Rubric-Driven Instruction 

We are concerned that gaps in teachers* understanding of problem solving 
increase their reliance on the scoring rubrics, and this emphasis may have 
undesirable consequences. The problem arises in part because teachers have 
been asked to implement a new problem-solving curriculum with somewhat 
limited assistance and support. Their task has been complicated by the fact that 
many lack a firm understanding of problem solving and of problem-solving 
pedagogy. Furthermore, they realize that, in the long run, high stakes may be 
attached to school-level portfolio scores. The scoring rubrics contain concrete 
operational definitions of the aspects of problem solving that should be encouraged 
and of the student behaviors that will be rewarded. (See Appendix A.) 
Consequently, they are attractive targets for instruction, and almost all teachers 
indicated that the scoring rubrics played a prominent role in shaping their 
instructional practices. 

For example, there was evidence that the Vermont scoring rubrics affect 
which problem-solving skills are taught. Almost all teachers described ways in 
which the rubrics affect their choice of problem-solving skills. Many of the 
procedures being taught as problem-solving strategies are direct translations of 
the portfolio scoring rubrics.

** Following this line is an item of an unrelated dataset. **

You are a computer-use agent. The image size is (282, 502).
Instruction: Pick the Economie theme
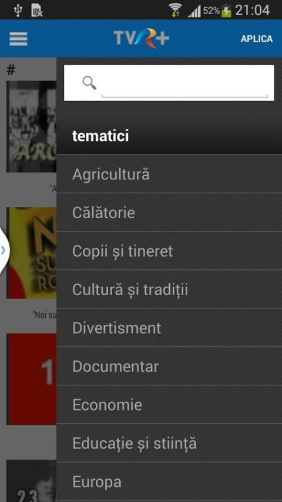pyautogui.click(x=169, y=404)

In fact, the seven most frequently cited skills are 
strategies addressed by the scoring rubrics, either in the dimension descriptions or 
in the score-level annotations for dimensions. 

In addition, the rubrics affect task selection. Vermont teachers said tasks 
are desirable if they are rich with respect to the scoring rubrics; that is, they 
permit students to produce work that can be scored on all seven criteria. 



30 41 



Teachers also said they reject otherwise useful tasks that cannot be scored on all 
criteria. 

This reliance on the scoring rubrics for curricular and instructional guidance 
has both positive and negative consequences. On the positive side, the rubrics 
represent teachers' judgments about the observable and important aspects of 
students' problem solving. Much time and effort went into their creation, and they 
embody some of the elements Vermont teachers believe to be important 
components of problem solving. In this way they are "vehicles of instructional 
clarification" (Popham, 1987) and are helpful to teachers. To the extent that the 
scoring guide captures the most important and essential elements of problem 
solving, it is good that teachers focus on these central concepts. 

On the negative side, focusing on the rubrics may have undesirable 
consequences similar to those observed when teachers focus on multiple-choice 
tests (Shepard & Dougherty, 1991). These negative consequences include 
increased instructional time and emphasis given to tested knowledge/skills over 
nontested content, and extensive classroom time devoted to test preparation. 
Both concerns are relevant for portfolios, although in slightly different guises. 
Inappropriate instructional emphases could occur if teachers favor some aspects 
of problem solving over others out of proportion to their relative importance. 
Narrowly focused test preparation is less of a problem with portfolios than in the 
multiple-choice context, where the test relies on a specialized, abbreviated format 
that is different from normal instructional presentations. However, some aspects 
of this narrow test preparation phenomenon are relevant to portfolios. Teachers 
may emphasize some problem types or response formats over others because 
they fit the rubrics, or they may discard otherwise appropriate problems that only 
permit high scores on four or five of the scoring criteria. To the extent the rubrics 
oversimplify problem solving and fail to represent useful problem-solving skills, 
teachers may do students a disservice by overemphasizing the rubrics in 
curricular and instructional planning. 

Although we do not have much information about the extent of such 
undesirable consequence in Vermont, there is some evidence that the rubrics may 
have driven instruction in inappropriate directions. A few teachers believe that 
the scoring rubrics ask students to respond in unnatural or inappropriate ways. 
During unstructured conversation, three teachers (15%) raised concern about the 
effects of the scoring criteria on students' efforts. For example, PS4, the So 



What — Outcomes of Activities criterion, asks students to extend their solutions to 
more complicated situations. A couple of teachers described this as an unnatural 
and developmentally inappropriate activity. One teacher said, "When you solve a 
problem, you don't say, Well how can I apply this to other things in my life? " 
Similarly, the PS1 criterion, Understanding the Problem, was described as 
contrived: It asks students to identify special factors that would influence the 
student's approach before starting the problem. 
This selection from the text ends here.